That night, once the rain had tapered off we ventured out to find the local dish: Yangshuo Beer Fish. It’s a river fish cooked in beer and tomatoes with a really rich spicy sauce. It was super expensive and sold by weight (per kg), which we didn’t realize so that was a surprise when we got the bill. In general it was quite good. I loved the sauce. But we got the carp and it’s super bony fish and it took us ages to eat. I just really am not a fan of the experience of eating bony fish, no matter how tasty it is. The restaurant was approximately here, but we didn’t get the name.

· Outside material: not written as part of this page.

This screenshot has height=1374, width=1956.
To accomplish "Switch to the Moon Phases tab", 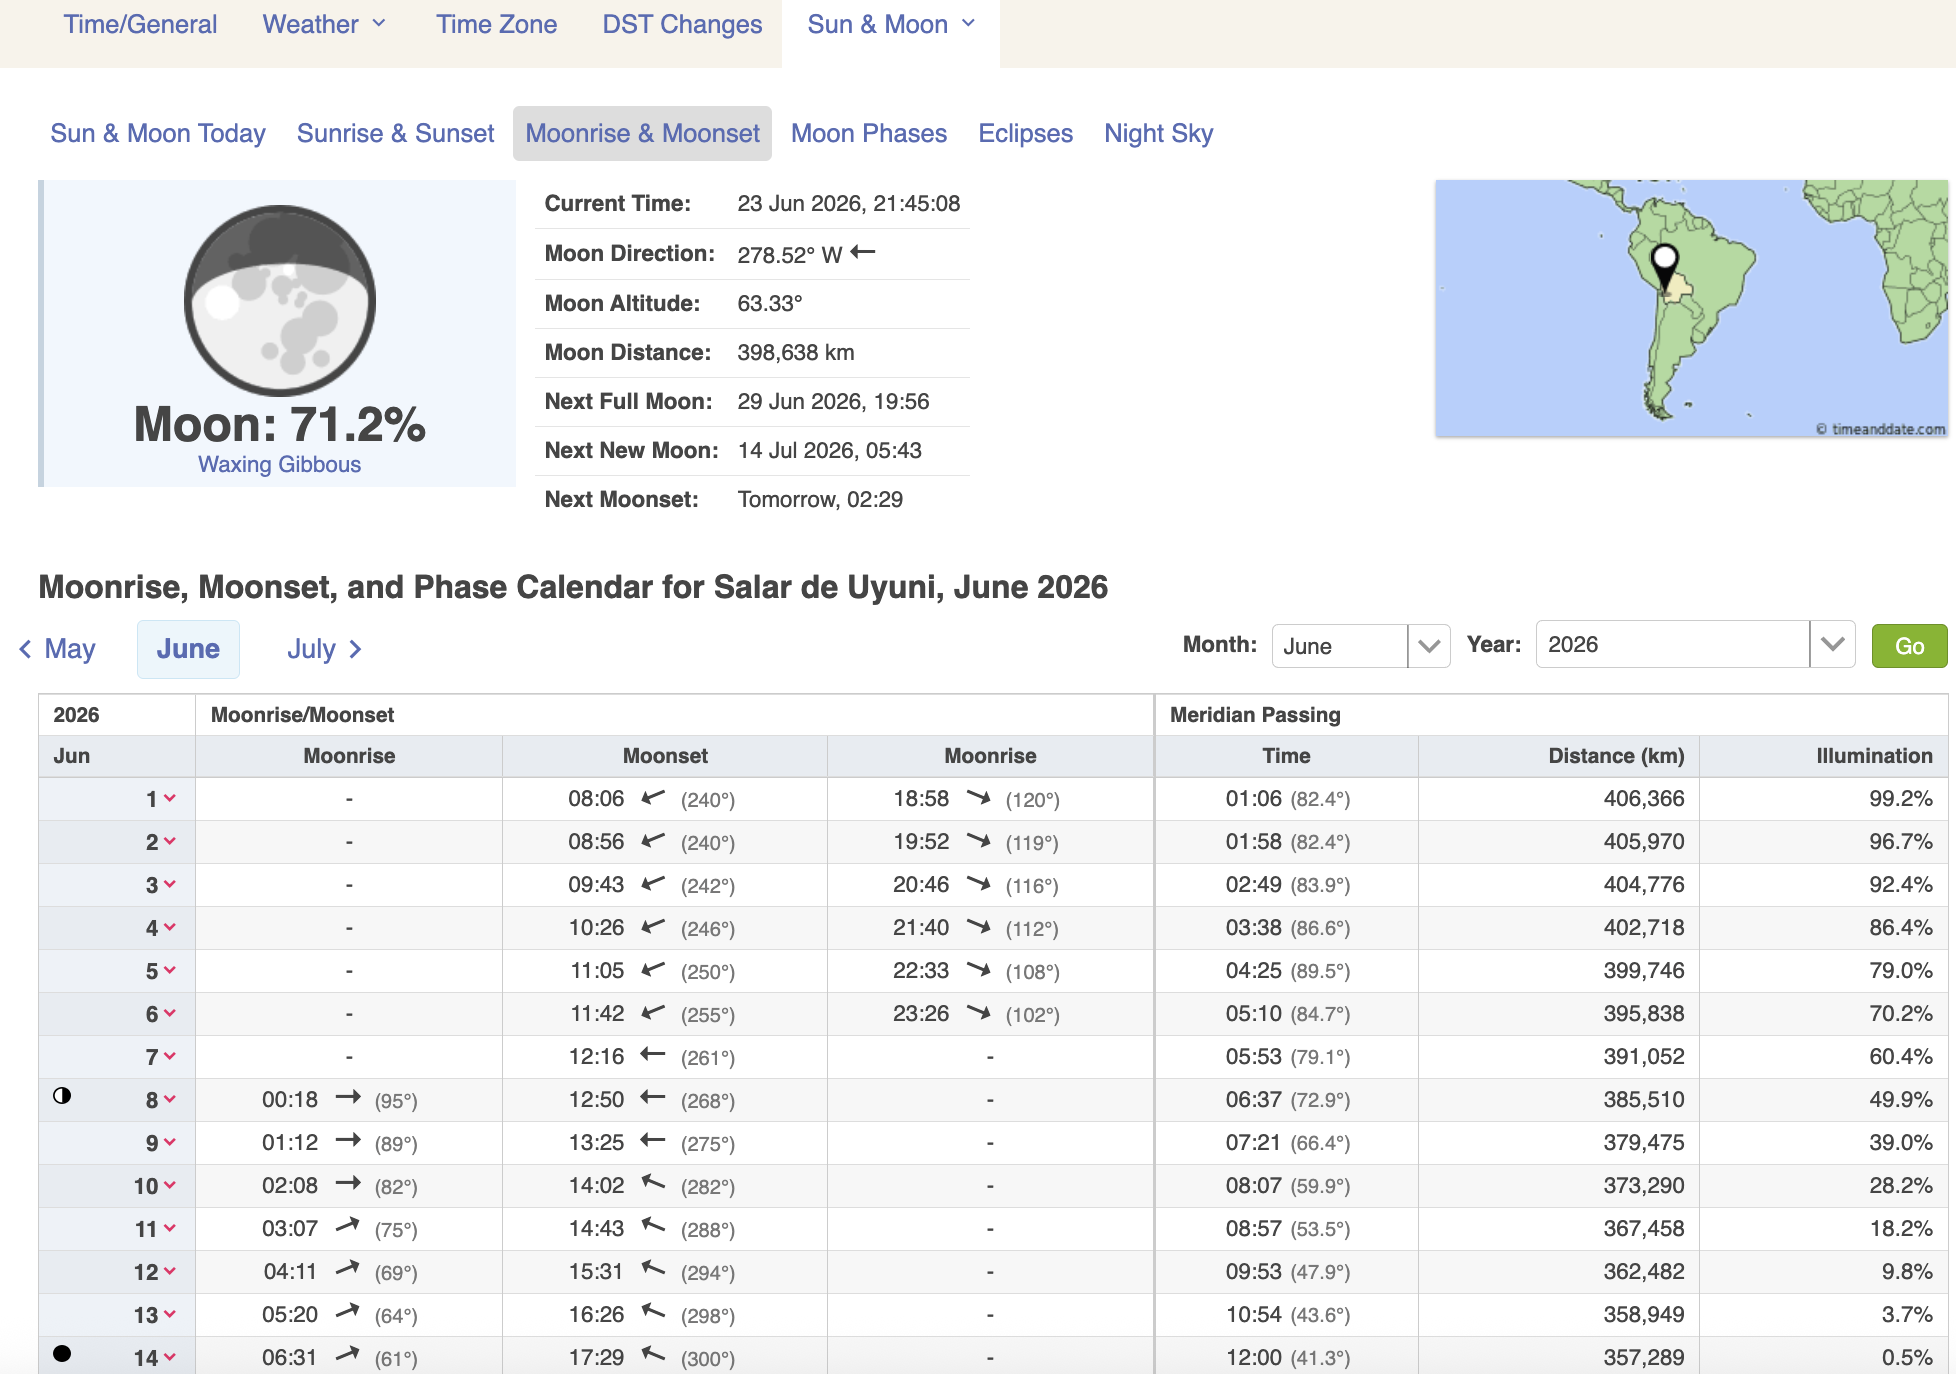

We also got our first dose of a weird cultural phenomenon of plastic wrapped table settings. I had heard about this and still don’t full understand it. Basically the restaurant sends out all? some? of it’s plateware to get washed and then shrink wrapped into single-setting packages. I guess to show that it’s super clean. But you get charged for it and we really couldn’t care less.

The next day we set of to, once and for all, find my oil tea. No accidentally fried veggies this time. I found a website that said there is a place that across from the fire station. That was good enough for us and after enough inquiring we found our spot, roughly here.

When we sat down we were baffled by the menu which extensive and had zero pictures. The waitress kept pointing at sections and having us order. We used the AR function of Google translate and in the first section we understood that we were choosing the meat to go in the oil tea. After the night before and the accidentally ordering 2 kilos of fish (are you seeing a theme here?), we stuck with the one that said one piece chicken instead of buying something by weight. We made another selection of noodles, presumably a filler for the soup, but it was getting super expensive at this point and so we called it off by the third section of the menu.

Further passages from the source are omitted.